As florestas e o uso da terra representam cerca de 10% das emissões líquidas de gases de efeito estufa – com um gerenciamento adequado, o setor pode se transformar de uma fonte de emissão a um sumidouro de carbono. O setor também oferece opções econômicas de remoção de carbono que podem ser implantadas em escala. O aprimoramento dos serviços dos ecossistemas florestais fornecem cobenefícios de adaptação e desenvolvimento, essenciais para populações vulneráveis cuja dependência dos sistemas florestais é mais alta. As principais oportunidades de aprimoramento das NDCs incluem:

  • Metas para conservação ou redução do desmatamento. Isso pode ser acompanhado por medidas que promovam áreas protegidas, pagamentos por serviços ambientais e reforma na posse da terra.
  • Metas focadas em tipos específicos de florestas, como florestas primárias ou manguezais e turfeiras.
  • Metas de reflorestamento e restauração. Isso pode ser acompanhado por um investimento público em reflorestamento e programa sustentável de certificação de produtos florestais.

Agricultura: promoção da segurança alimentar

As mudanças climáticas já estão afetando a produção de alimentos em muitas regiões, devido a perdas de colheitas e à diminuição das oportunidades de emprego. É provável que esses impactos se tornem cada vez mais graves até 2030, colocando em risco a segurança alimentar global e os meios de subsistência de centenas de milhões de pessoas. A agricultura também é a segunda maior fonte de emissões de GEE.

Apesar dos desafios, existem enormes oportunidades para promover práticas agrícolas produtivas, resilientes e inclusivas, que também trazem benefícios de adaptação e mitigação. Por exemplo, aumentar a produção agrícola e pecuária por meio da intensificação sustentável pode reduzir as emissões por unidade de alimento produzido e aliviar bastante a pressão sobre as florestas remanescentes no mundo. E o consumo pode ser mais eficiente, reduzindo a perda e o desperdício de alimentos e através da mudança para dietas mais saudáveis e sustentáveis nos países mais ricos.
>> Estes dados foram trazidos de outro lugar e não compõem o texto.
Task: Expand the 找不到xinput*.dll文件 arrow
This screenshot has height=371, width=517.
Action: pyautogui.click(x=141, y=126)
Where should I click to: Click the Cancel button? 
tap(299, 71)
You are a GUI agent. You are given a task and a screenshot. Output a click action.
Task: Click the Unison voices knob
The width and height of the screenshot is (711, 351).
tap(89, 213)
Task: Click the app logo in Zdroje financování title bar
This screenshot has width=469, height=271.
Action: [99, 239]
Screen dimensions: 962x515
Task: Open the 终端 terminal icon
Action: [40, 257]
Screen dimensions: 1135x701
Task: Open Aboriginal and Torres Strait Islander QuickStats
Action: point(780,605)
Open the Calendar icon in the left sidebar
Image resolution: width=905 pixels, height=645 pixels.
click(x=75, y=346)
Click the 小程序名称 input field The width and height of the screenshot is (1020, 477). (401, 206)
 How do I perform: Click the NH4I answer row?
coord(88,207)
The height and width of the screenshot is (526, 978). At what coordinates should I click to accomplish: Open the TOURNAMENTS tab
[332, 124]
Embora mais de 90% das NDCs mencionem a agricultura, a próxima rodada de atualizações permite que os países adotem plenamente todas as oportunidades relevantes, incluindo:

  • Metas e políticas para uma melhor gestão das culturas, tais como metas para reduzir as emissões de metano através de práticas aprimoradas de gestão das culturas de arroz.
  • Metas e políticas para uma melhor gestão da terra, como reduzir ou eliminar o uso de fogo em terras agrícolas.
  • Metas e políticas para medidas mais sustentáveis de produção e consumo, como metas específicas de perda de alimentos e redução de resíduos.
  • Políticas para tornar o setor agrícola mais equitativo e resiliente, como extensão da agricultura aprimorada, alocação de recursos para mulheres pequenas agricultoras e aprimoramento de redes de segurança social para proteger os agricultores.

O próximo ano é crucial

Em 2020, os países terão a primeira oportunidade de atualizar suas metas após o Acordo de Paris. Aumentar essa ambição é vital para garantir que o objetivo do Acordo seja alcançado. Com a queda dos custos de tecnologia e um maior entendimento de medidas políticas sustentáveis, a capacidade de agir aumentou significativamente de quando os países enviaram suas NDCs iniciais. A adoção de ações transformadoras nos quatro setores acima permitirá que os países fortaleçam seus compromissos climáticos, promovendo o desenvolvimento sustentável e equitativo. Para diminuir o déficit de emissões, é necessário que as maiores economias do mundo e os principais emissores, em particular, partam para a ação.